Krone, G., Mallot, H., Palm, G., & Schüz, A. (1986). Spatiotemporal receptive fields: A dynamical model derived from cortical architectonics. Proceedings of the Royal Society of London B, 226(1245), 421-444. doi:10.1098/rspb.1986.0002.


Cite as: http://hdl.handle.net/11858/00-001M-0000-0013-EFD9-7
Abstract
We assume that the mammalian neocortex is built up out of some six layers which differ in their morphology and their external connections. Intrinsic connectivity is largely excitatory, leading to a considerable amount of positive feedback. The majority of cortical neurons can be divided into two main classes: the pyramidal cells, which are said to be excitatory, and local cells (most notably the non-spiny stellate cells), which are said to be inhibitory.
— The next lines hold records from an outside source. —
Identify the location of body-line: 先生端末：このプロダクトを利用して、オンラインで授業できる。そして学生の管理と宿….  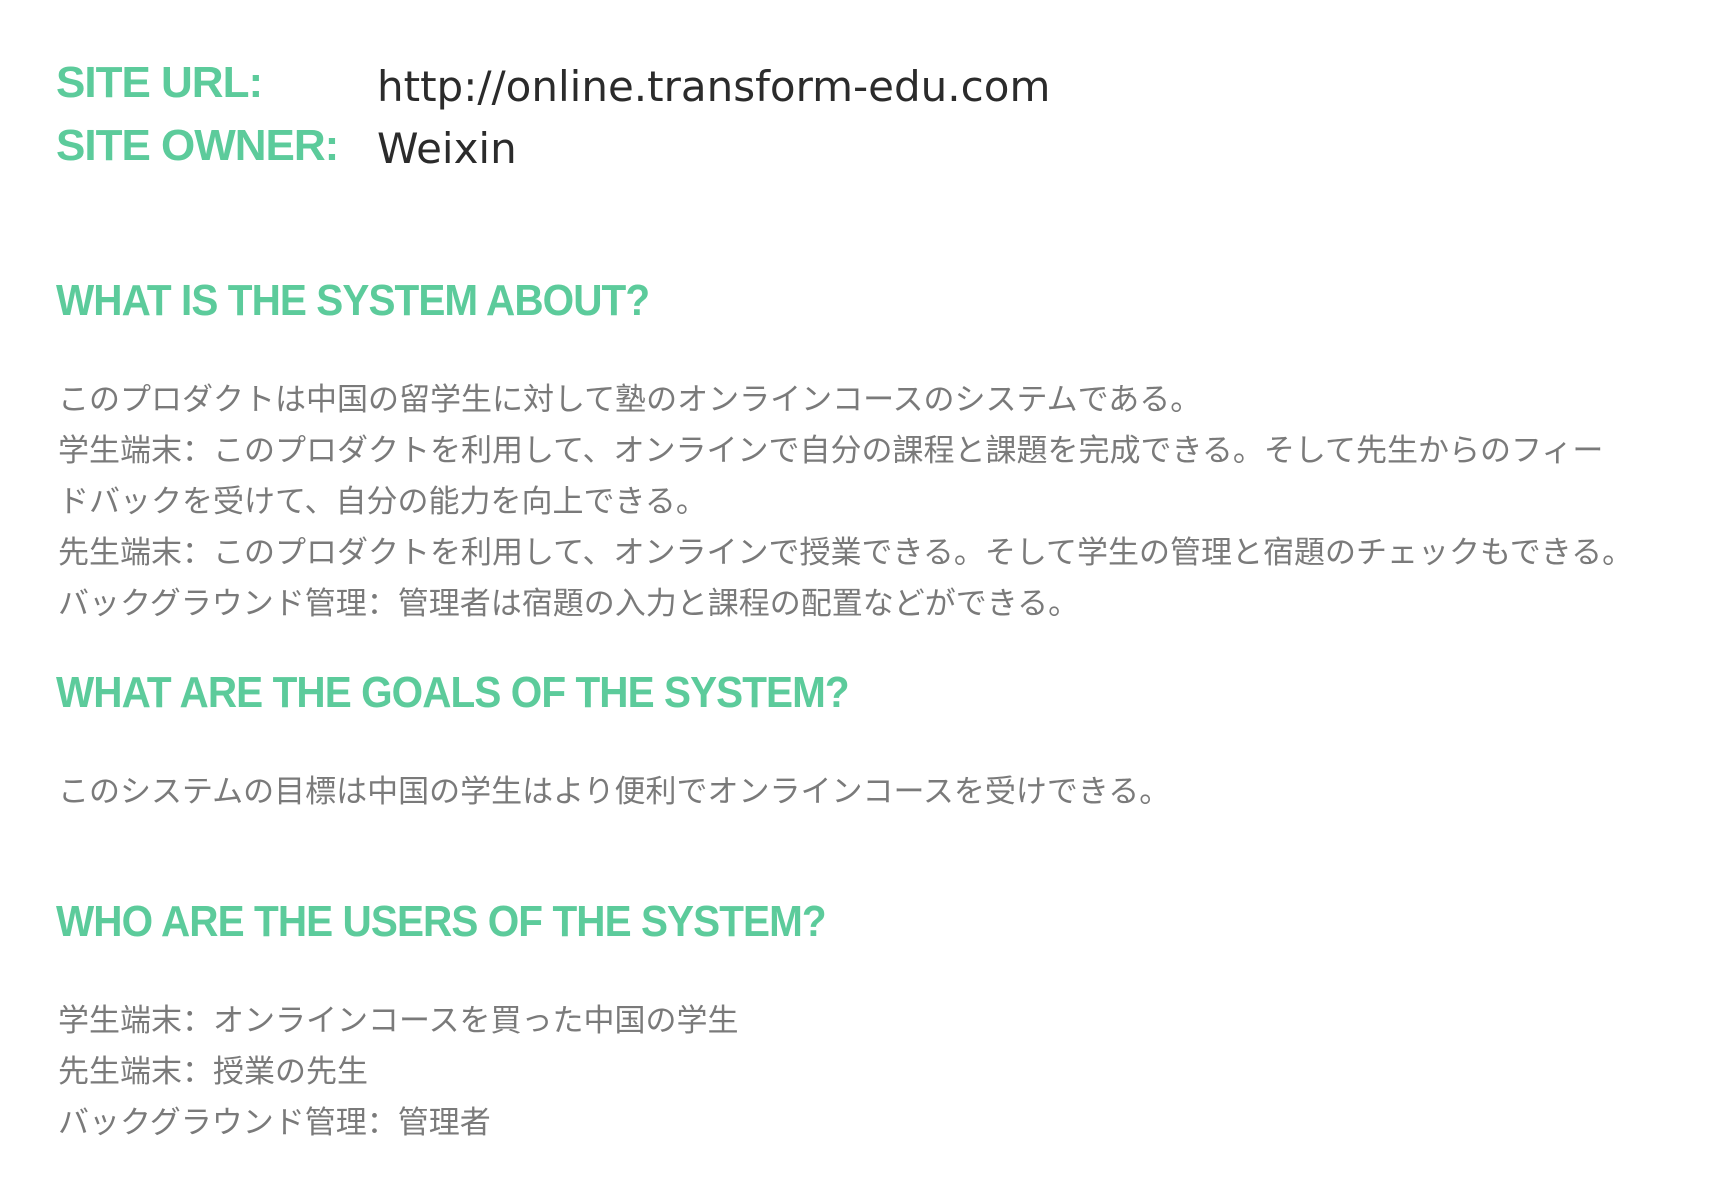
(846, 553).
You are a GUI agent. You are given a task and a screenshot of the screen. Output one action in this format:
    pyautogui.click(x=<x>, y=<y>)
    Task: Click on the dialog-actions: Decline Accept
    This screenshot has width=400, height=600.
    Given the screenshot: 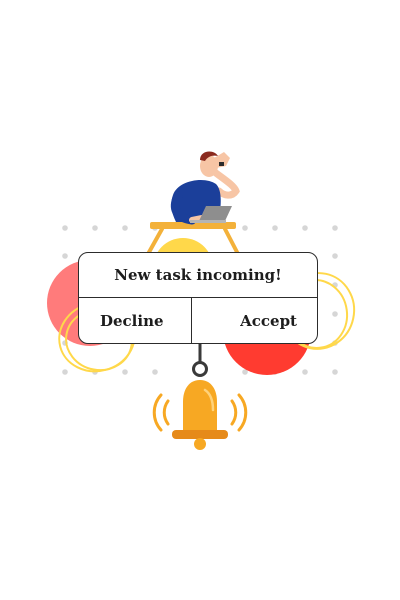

The form of the dendritic and axonal arborizations of both groups is discussed in detail. This results in a simplified model of the cortex as a stack of six layers with mutual connections determined by the principles of fibre anatomy. This stack can be treated as a multi-input-multi-output system by means of the linear systems theory of homogeneous layers. The detailed equations for the simulation are derived in the Appendix. The results of the simulations show that the temporal and spatial behaviour of an excitation distribution cannot be treated separately. Further, they indicate specific processing in the different layers and some independence from details of wiring. Finally, the simulation results are applied to the theory of visual receptive fields. This yields some insight into the mechanisms possibly underlying hypercomplexity, putative nonlinearities, lateral inhibition, oscillating cell responses, and velocity-dependent tuning curves.